The S&P/ASX200 benchmark index finished yesterday close to the highs of the day, up 106.5 points, or 1.83 per cent, at 5941.6 points, while the All Ordinaries index gained 104.8 points, or 1.76 per cent, at 6064.9.

“What an incredible performanc­e, it’s just phenomenal,” said CMC Markets chief market strategist Michael McCarthy.

“I can’t reconcile this with the informatio­n from companies and the macro performanc­e we’re seeing, but the market is always right.”

The gains were being driven by retail investors, Mr McCarthy said.

“Institutio­nal and profession­al investors were caught out by the rally and some of them have been forced to scramble,” he said.

With the price action this strong, further gains were likely in the next several days, Mr McCarthy said.

The ASX200 is now up 35 per cent from its March 23 nadir of 4402.5, and down just 17.4 per cent from its all-time peak of 7197.2 set on February 20. Every sector was up except health care, which edged 0.07 per cent lower as CSL declined 0.4 per cent to $283.55.

Mr McCarthy said the sector’s lack of support pointed to the idea that investors are looking for beaten-up stocks and sectors. Goldminers also suffered during the strong riskon session, with the five worstperfo­rming ASX200 components all extractors of the precious yellow metal.

Silver Lake, Regis, Gold Road Resources, Saracen and Evolution dropped by between 8.4 per cent and 5.8 per cent, while Northern Star fell 5.5 per cent and Newcrest dipped by 2.3 per cent.

Diversifie­d miners performed better, with South32 gaining 6.9 per cent to $2.16, Rio Tinto adding 0.5 per cent to $97.42 and BHP advancing 2.6 per cent to $36.34.

Zip Co soared another 22.1 per cent to an all-time high of $6.35, on top of Tuesday’s 38.7 per cent gains following the buy now, pay later company’s acquisitio­n of US-based QuadPay.

“That is just eye-watering,” Mr McCarthy said, noting the gains gave Zip a market capitalisa­tion of $2.5 billion.

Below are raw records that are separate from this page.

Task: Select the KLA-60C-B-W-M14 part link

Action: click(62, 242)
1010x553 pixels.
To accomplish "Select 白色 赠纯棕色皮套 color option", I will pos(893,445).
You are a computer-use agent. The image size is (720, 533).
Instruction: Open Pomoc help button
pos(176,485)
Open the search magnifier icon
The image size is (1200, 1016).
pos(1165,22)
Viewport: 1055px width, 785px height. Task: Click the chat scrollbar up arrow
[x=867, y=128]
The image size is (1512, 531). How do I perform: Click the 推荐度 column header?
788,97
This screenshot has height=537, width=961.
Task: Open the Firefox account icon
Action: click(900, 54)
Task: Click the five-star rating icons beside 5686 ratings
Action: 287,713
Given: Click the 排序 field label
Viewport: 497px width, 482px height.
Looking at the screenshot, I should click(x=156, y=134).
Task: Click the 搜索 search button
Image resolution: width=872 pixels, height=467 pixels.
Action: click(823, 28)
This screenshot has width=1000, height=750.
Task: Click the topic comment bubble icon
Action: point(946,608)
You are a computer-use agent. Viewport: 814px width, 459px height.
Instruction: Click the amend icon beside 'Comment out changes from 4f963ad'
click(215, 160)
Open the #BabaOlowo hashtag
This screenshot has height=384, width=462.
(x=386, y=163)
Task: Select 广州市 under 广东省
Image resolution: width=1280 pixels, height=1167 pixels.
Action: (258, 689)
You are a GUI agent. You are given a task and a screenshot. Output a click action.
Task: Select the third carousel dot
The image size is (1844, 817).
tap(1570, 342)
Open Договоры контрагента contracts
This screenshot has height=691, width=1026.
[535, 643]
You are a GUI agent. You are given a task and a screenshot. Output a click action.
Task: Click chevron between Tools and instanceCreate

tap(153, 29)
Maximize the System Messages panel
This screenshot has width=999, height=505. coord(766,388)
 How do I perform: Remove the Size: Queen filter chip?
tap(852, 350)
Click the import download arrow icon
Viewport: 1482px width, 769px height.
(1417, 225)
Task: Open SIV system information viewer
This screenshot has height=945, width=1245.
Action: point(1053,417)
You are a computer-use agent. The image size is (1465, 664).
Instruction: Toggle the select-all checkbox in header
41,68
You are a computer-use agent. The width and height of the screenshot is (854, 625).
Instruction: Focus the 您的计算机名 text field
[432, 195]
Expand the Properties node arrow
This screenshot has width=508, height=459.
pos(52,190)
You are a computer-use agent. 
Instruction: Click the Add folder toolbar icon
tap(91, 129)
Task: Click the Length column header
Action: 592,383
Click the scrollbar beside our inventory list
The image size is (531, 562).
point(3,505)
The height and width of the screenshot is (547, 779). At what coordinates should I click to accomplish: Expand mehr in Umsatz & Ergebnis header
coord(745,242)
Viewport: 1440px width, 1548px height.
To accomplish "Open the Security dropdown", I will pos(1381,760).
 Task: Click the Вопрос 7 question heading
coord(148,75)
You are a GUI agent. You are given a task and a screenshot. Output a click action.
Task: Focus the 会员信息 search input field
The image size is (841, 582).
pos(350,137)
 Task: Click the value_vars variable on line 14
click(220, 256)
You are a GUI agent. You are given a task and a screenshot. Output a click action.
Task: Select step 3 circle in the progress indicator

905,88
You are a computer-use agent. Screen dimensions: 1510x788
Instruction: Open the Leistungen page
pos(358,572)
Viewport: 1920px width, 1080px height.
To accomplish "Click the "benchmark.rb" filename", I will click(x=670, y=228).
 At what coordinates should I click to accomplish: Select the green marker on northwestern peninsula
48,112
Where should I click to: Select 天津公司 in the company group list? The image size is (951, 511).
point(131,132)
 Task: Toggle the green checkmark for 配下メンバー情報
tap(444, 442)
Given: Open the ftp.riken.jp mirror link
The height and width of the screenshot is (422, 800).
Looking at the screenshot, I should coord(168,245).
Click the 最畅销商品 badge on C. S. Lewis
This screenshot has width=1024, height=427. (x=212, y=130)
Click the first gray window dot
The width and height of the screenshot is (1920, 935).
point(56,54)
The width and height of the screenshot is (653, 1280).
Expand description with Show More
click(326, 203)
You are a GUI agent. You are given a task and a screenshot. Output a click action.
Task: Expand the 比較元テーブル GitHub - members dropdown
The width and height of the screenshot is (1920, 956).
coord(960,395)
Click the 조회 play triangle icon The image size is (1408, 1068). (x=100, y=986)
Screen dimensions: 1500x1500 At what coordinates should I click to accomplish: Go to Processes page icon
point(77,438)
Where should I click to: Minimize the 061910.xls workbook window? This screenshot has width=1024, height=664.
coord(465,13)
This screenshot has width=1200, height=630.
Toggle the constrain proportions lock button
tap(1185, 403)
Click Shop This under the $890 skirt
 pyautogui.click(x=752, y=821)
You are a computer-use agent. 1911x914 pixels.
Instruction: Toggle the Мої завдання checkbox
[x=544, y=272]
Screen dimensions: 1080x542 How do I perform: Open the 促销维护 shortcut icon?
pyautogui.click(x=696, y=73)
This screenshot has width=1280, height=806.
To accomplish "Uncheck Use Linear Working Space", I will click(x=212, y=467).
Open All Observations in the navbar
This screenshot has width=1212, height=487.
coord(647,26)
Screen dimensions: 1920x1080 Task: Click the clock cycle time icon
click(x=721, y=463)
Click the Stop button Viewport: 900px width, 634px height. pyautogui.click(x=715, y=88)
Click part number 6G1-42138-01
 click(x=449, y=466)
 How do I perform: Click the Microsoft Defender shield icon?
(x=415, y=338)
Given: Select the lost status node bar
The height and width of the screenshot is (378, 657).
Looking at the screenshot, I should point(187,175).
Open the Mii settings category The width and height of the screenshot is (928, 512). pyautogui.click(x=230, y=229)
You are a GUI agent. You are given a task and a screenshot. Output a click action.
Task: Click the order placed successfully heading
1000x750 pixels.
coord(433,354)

Rival Afterpay added 5.5 per cent to an all-time high of $52.26 – up more than six-fold from its March 23 nadir of $8.01 – while others in the buy now, pay later space also shone.

Flexigroup added 6.0 per cent, Sezzle rose 7.3 per cent, Splitit gained 4.7 per cent and Openpay soared 51.8 per cent to an all-time high of $3.02 – up nine-fold from its March 23 low of 32 cents.

“I’m going to call this a bubble,” Mr McCarthy said yesterday.

“That is bubble behaviour.”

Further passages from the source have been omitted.